=== Extract to read ===

TL;DR
- xAI talk was not that useful.
- Kuberay has a bunch of cool alpha/experimental features.
- Ray Direct Transport is really useful and seems like an obvious drop-in improvement for training.
- SkyRL is cool but it’s only a month old so will be a while before it’s stable or has a reasonable feature set.
1:00: Scaling Image and Video Processing with Ray (xAI)

Grok imagine basics
- xAI image+video generation: T2I, T2V with audio
- Grok imagine video announcement https://x.com/xai/status/1975607901571199086
- Emphasis on dynamic motion data for video training
- The two goals xAi has for their training infra:
- 2x compute should equal 2x throughput.
- minimize human time needing to work with infra. (auto-restart, etc)

Fault tolerance
This is for data curation and pretraining mostly.
- Uses redis queue as single point of failure + only stateful component
- Ray actors should be idempotent
- Redis Reliable Queue
- What happens if the raycluster crashes?
- Health check: gcs ready, raylet, ray dashboard, agent processes
- observability
- ray+kuberay metrics
- k8s events
- Make almost everything preemptible
- they somehow got backoffLimit to work, allegedly. so it is possible.

=== Given information ===

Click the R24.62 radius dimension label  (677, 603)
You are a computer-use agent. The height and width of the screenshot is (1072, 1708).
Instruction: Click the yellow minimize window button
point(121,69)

===

-- Written task --
In the talk notes, condense the section that begins "Grok imagine basics" into two or three sentences, keeping its main facts.

-- Solution for this task --
Grok Imagine is xAI's image and video generation offering, covering T2I and T2V with audio, and its video training emphasizes dynamic motion data. xAI has two goals for its training infrastructure: doubling compute should double throughput, and the human time spent working with the infrastructure should be minimized, for example through auto-restart.